UC Santa Cruz scholar of Chinese American history Judy Yung dies at 74

Judy Yung

Judy Yung, emerita professor of American studies, author, and scholar of Chinese American history at UC Santa Cruz, died on December 14, 2020, at age 74.

She was co-author of the landmark 2010 book, Angel Island: Immigrant Gateway to America, the official publication commemorating the 100th anniversary of Angel Island Immigration station in San Francisco Bay, offering a comprehensive history of West Coast immigration policies that excluded Asians and barred them from becoming naturalized citizens.

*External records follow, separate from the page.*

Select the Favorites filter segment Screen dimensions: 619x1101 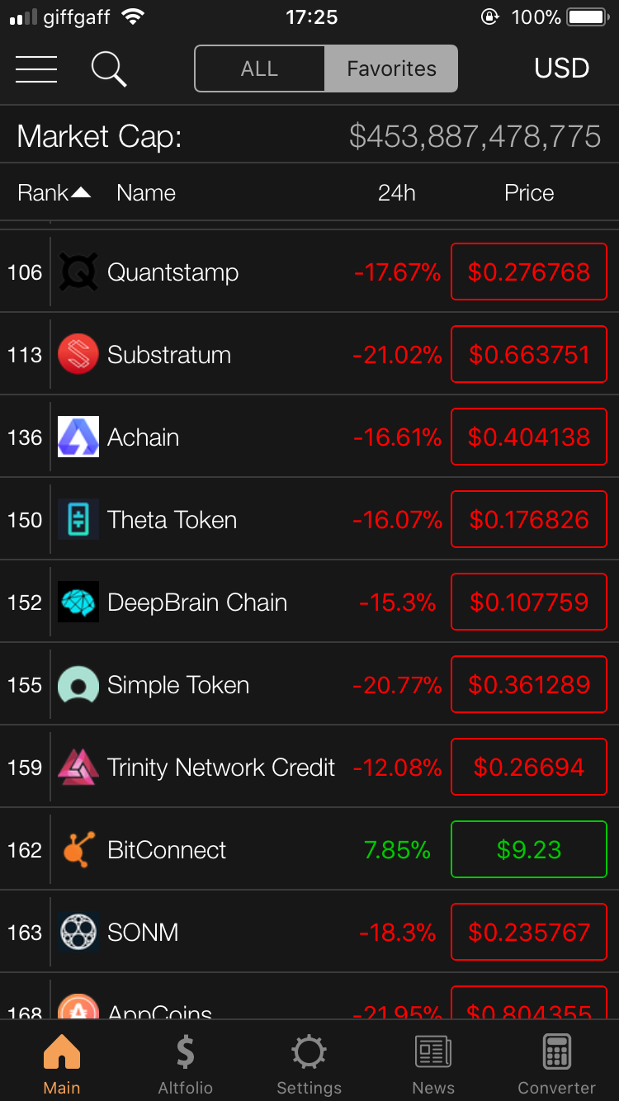coord(391,69)
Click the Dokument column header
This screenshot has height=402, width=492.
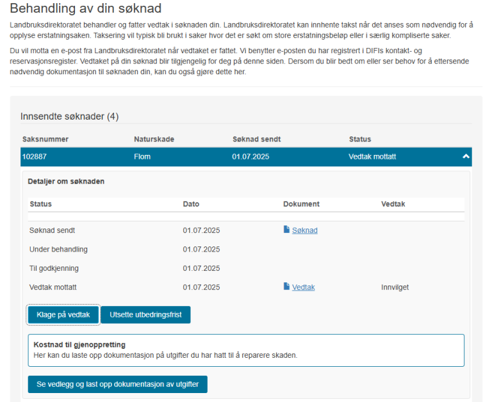click(301, 204)
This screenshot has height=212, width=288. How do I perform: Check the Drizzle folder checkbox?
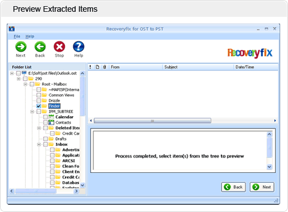point(39,100)
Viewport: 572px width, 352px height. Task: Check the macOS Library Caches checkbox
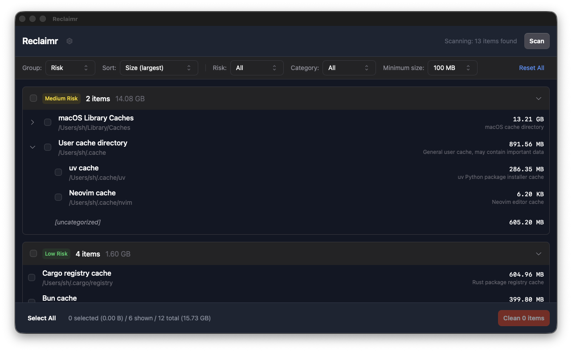[48, 122]
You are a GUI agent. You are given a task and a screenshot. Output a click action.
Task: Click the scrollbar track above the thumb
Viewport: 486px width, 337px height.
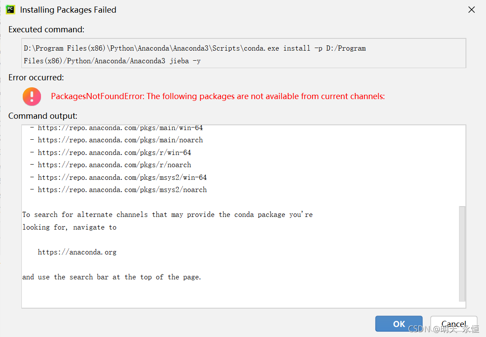click(x=462, y=166)
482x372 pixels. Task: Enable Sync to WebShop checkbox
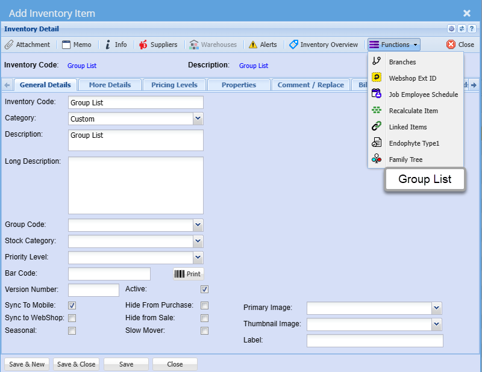[x=72, y=318]
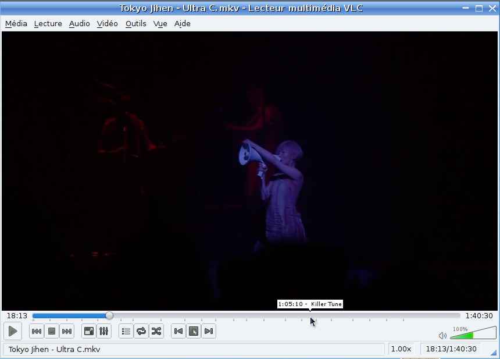Click the 18:13/1:40:30 time display
Image resolution: width=500 pixels, height=359 pixels.
(451, 349)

Yung's research on Angel Island was personal; her father was a detainee. 

She was also the author of Unbound Voices: A Documentary History of Chinese Women in San Francisco. Drawing upon an intimate collection of letters, poems, autobiographies, newspaper clippings, and oral histories, the book portrays the lives of 40 Chinese American women from the late 1800s through World War II, creating a picture of their ability to make a home for themselves in America, despite severe racial, economic, and cultural constraints.

Unbound Voices was written as a sequel to Yung’s 1995 book, Unbound Feet, a 10-year project that earned the 1996 National Book Award in History from the Association of Asian American Studies. She is additionally the author of Chinese Women of America: A Pictorial History and co-author of Island: Poetry and History of Chinese Immigrants on Angel Island, 1910-1940.

“People contribute to diversity in different ways,” Yung observed. “For me, my contribution is to do research and add the voices of Chinese American women to the tableau of history.”

Born in 1946 and raised in San Francisco Chinatown, Yung taught at UC Santa Cruz from 1990 until her retirement in 2004.

“Judy Yung was a mainstay of the American Studies Department at UCSC, and initiated many courses in Asian American history, and Chinese American women’s history,” said UC Santa Cruz emerita professor of feminist studies Bettina Aptheker. 

“She was a brilliant teacher, inspiring her students, and mentoring scores of them. She was an outstanding scholar, and her published works provided us with some of the most important historical material on Chinese and Chinese American women’s history.

“In the early 2000’s, Judy and I worked together to educate the campus and community on the importance of affirmative action, its history, its need, and its connection to the 1960s Civil Rights movement, and the formation of Ethnic Studies, Black Studies and Women’s Studies,” Aptheker added. “I treasured Judy as a colleague and friend, and deeply mourn her passing.”

Yung married Eddie Fung in 2003, the only Chinese America soldier captured by the Japanese in World War II. She was introduced to Fung by a military historian while doing research on Asian American men who had been in the U.S. Army and were taken as prisoners of war. Yung did nearly 50 hours of interviews with Fung that eventually led to a book titled The Adventure of Eddie Fung: Chinatown Kid, Texas Cowboy, Prisoner of War. He died in 2018.

Judy Yung was a pioneering scholar in Chinese American and women's history,” noted UC Santa Cruz associate professor of history Alice Yang. “She played a critical role in teaching and mentoring many undergraduate and graduate students in Asian American studies. She also recruited and supported faculty and staff, myself included, as we tried to mount a curriculum in Asian American studies. 

“I’ve heard from countless faculty, staff, and alumni about how heartbroken they are at her passing and am working with this group and Judy’s family to organize a celebration of her life and to establish a memorial fund to honor her contributions to UCSC and the field of Asian American Studies.”